1. Present-feedback: Real-time feedback is provided by LLMs to enable immediate refinement of newly generated hypotheses.
2. Past-feedback: Evaluates earlier module outputs based on the current state of hypothesis development, allowing backward correction of potential flaws.
3. Future-feedback: Proposes implications and guiding frameworks that assist subsequent module outputs, enhancing hypothesis generation fidelity.

Evaluation

The authors evaluated MOOSE using a dual approach—GPT-4 evaluation and assessments conducted by social science experts. The results indicate a marked improvement in generating hypotheses with increased novelty and helpfulness in comparison to baseline LLM configurations.
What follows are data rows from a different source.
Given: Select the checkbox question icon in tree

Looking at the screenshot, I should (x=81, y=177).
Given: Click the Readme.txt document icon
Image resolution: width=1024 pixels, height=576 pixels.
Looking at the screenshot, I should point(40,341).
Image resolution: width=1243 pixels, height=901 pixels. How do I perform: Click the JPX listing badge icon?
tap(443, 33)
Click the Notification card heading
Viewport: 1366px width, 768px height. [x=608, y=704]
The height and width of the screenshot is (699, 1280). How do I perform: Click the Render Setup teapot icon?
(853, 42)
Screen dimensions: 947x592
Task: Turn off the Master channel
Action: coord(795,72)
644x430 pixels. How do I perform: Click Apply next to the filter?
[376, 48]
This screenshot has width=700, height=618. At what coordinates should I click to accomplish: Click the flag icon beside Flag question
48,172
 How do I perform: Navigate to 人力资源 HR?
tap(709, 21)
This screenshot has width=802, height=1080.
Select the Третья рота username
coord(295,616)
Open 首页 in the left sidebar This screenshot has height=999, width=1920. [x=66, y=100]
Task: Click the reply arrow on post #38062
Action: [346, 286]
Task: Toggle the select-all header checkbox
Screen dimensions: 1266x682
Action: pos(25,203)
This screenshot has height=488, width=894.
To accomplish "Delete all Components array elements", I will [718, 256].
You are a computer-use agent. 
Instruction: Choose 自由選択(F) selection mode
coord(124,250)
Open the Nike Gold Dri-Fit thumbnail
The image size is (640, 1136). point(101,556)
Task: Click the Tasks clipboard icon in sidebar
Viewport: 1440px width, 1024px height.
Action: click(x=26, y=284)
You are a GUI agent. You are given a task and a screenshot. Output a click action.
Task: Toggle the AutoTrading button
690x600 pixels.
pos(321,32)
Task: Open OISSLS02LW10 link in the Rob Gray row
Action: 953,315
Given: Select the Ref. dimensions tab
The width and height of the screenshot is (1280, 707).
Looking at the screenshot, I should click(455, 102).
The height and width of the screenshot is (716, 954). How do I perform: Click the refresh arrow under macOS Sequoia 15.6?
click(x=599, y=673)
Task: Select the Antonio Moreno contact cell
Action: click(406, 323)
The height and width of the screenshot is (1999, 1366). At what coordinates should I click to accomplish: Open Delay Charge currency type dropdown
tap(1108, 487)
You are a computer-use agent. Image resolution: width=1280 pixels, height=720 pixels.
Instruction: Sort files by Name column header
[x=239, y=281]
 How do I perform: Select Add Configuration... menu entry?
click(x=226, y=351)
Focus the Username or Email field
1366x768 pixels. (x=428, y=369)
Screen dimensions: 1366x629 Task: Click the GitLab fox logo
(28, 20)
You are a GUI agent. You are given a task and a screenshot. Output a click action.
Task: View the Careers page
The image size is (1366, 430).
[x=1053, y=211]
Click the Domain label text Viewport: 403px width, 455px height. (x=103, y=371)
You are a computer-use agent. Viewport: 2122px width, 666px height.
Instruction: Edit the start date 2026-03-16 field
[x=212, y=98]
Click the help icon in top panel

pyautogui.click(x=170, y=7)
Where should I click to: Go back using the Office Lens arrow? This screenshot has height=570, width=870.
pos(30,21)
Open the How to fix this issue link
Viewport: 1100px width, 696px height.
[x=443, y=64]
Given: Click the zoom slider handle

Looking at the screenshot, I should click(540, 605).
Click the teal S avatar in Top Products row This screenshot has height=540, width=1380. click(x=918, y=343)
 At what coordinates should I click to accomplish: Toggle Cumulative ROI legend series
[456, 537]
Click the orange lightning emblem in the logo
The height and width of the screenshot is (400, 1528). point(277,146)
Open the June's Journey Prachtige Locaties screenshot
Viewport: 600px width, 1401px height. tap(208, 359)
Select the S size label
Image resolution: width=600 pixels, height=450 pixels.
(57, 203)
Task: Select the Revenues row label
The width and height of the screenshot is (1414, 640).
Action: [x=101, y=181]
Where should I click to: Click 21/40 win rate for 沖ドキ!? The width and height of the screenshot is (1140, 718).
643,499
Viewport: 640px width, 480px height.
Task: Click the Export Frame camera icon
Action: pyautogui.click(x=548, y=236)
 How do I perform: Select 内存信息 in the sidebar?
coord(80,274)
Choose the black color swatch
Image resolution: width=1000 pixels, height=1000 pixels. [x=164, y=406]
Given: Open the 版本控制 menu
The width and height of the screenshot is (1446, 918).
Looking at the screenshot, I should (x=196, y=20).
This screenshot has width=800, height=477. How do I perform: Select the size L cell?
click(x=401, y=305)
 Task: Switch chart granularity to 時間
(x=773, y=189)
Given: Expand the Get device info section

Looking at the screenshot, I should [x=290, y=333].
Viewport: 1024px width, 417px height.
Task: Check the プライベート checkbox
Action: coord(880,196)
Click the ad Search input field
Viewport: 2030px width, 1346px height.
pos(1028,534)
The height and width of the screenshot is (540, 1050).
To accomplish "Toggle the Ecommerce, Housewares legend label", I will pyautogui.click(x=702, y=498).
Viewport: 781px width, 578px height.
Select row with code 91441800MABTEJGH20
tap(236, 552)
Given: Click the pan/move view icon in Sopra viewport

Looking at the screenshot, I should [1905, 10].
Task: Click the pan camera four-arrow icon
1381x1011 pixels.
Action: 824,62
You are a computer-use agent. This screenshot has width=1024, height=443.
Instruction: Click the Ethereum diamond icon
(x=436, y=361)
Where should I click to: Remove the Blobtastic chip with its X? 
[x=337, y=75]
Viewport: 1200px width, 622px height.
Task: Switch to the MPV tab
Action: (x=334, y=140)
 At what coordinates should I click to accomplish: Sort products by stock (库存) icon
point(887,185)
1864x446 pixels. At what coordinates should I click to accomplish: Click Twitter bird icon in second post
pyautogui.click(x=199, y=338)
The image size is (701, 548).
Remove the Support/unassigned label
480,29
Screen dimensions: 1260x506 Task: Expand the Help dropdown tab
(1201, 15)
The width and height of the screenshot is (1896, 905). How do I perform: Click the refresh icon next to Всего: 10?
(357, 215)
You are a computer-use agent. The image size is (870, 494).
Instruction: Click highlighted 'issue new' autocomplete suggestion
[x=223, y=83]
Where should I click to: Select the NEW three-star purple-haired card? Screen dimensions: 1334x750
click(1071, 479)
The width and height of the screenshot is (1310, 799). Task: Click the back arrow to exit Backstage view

Notably, the proposed framework was able to yield hypotheses deemed valid yet previously unasserted within scientific literature.

Analysis

A detailed analysis revealed intriguing capabilities of the MOOSE framework. For instance, introducing heuristic-based past-feedback substantially heightened the novelty of the developed hypotheses. Intriguingly, even hypotheses generated from randomized inspirations demonstrated a baseline level of creativity, suggesting inherent novelty in the data-to-hypothesis mapping recognized by the framework.

Conclusion

The research unearths the potential of LLMs not only to serve as computational aides in hypothesis generation but to autonomously contribute novel scientific propositions. This indicates a significant step towards AI systems capable of bolstering human researchers in the ideation and verification phases of the scientific method, particularly within the expansive context of social sciences. Nevertheless, enhancing cross-domain applications remains a compelling direction for future exploration.